“Boa parte das operações se mantém em Catalão (na fábrica da Mitsubishi) por causa da proximidade com fornecedores como a Weldmatic, a Flamma (que produz e pinta as carrocerias), e a MVC (que fabrica itens internos e externos). Isso ocorre porque a produção do Jimny (cerca de 250 unidades) é pequena”, diz Rosenfeld.
Sobre Itumbiara, o presidente da Suzuki recorda que a fábrica é modular e tem capacidade para 7 mil Jimny por ano. Quando houver necessidade poderá produzir outro modelo, mas ainda não haveria nada definido. Segundo o presidente da montadora, não se cogita a montagem local do Swift.
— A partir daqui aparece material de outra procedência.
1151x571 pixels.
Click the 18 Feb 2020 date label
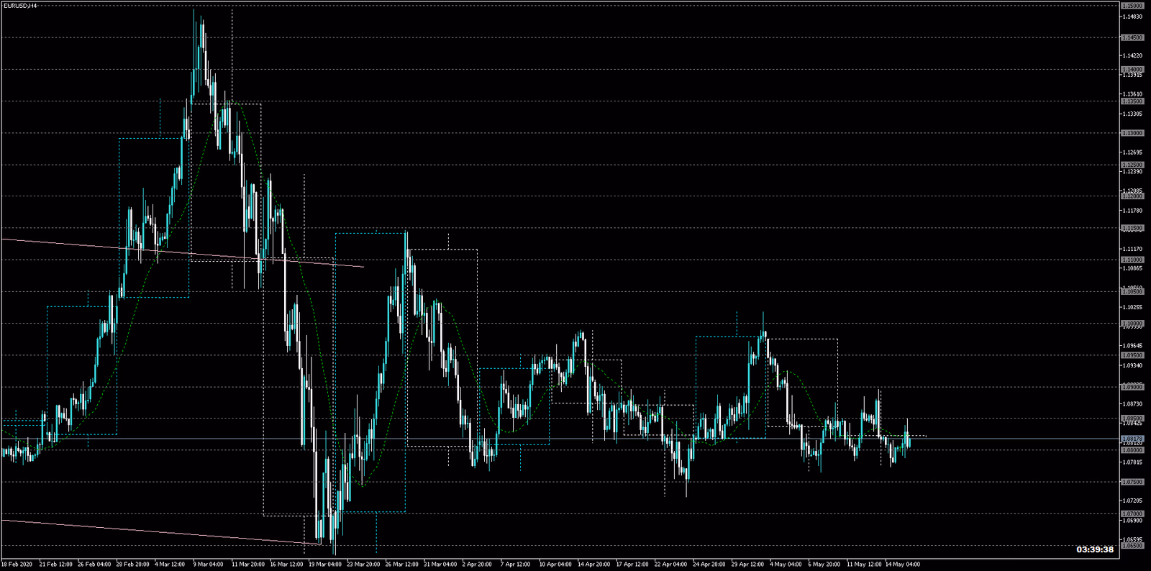coord(17,565)
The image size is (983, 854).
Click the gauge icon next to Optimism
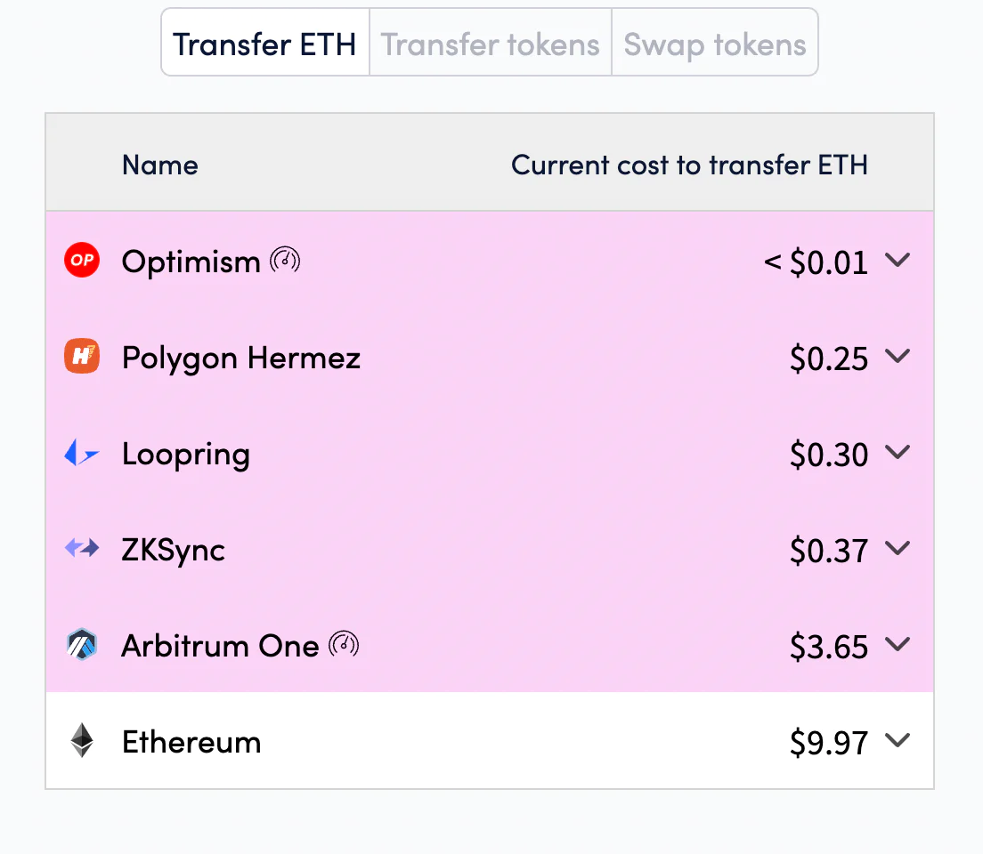(x=285, y=260)
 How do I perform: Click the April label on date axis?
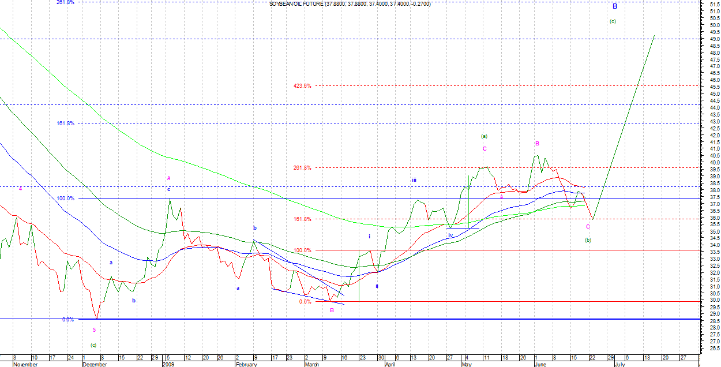(390, 365)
Na unidade goiana, além da montagem final do Jimny, a fábrica recebe todos os modelos importados do Japão. Ali são equipados com triângulo, extintor, ganham etiquetas e têm a numeração do chassi gravada nos vidros.
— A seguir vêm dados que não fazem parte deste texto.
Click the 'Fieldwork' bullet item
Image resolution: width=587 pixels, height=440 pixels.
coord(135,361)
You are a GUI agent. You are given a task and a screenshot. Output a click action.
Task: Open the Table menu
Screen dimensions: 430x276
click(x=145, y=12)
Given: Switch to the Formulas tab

Outras funções secundárias como a pintura de partes da carroceria das versões especiais SX4 Mormaii e Swift Sport R também são feitas dentro da fábrica. Rosenfeld garante que haverá lançamentos para o Salão do Automóvel, em outubro, mas não antecipa se serão 4×2 ou 4×4. Há indícios de que trarão o modelo S-Cross, maior que o SX4.
Vale lembrar que, apesar das gestões diferentes, as operações da Suzuki e da Mitsubishi no Brasil são do empresário Eduardo Souza Ramos.